** YOUR TASK **
Format the text in the rows below as a JSON list of strings, with one string per line and no blank lines. Leave the pictures out.
▽
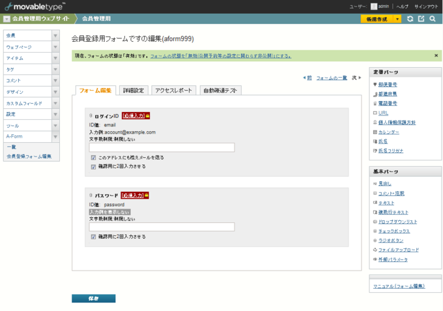Open the search magnifier icon
This screenshot has height=311, width=443.
pos(432,19)
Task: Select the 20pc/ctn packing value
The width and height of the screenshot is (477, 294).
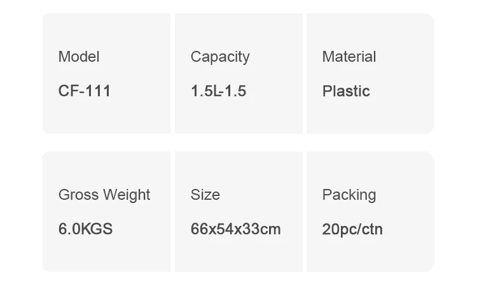Action: tap(352, 229)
△
** THE ANSWER **
[
  "Open the search magnifier icon",
  "This screenshot has height=311, width=443.",
  "pos(432,19)",
  "Task: Select the 20pc/ctn packing value",
  "The width and height of the screenshot is (477, 294).",
  "Action: tap(352, 229)"
]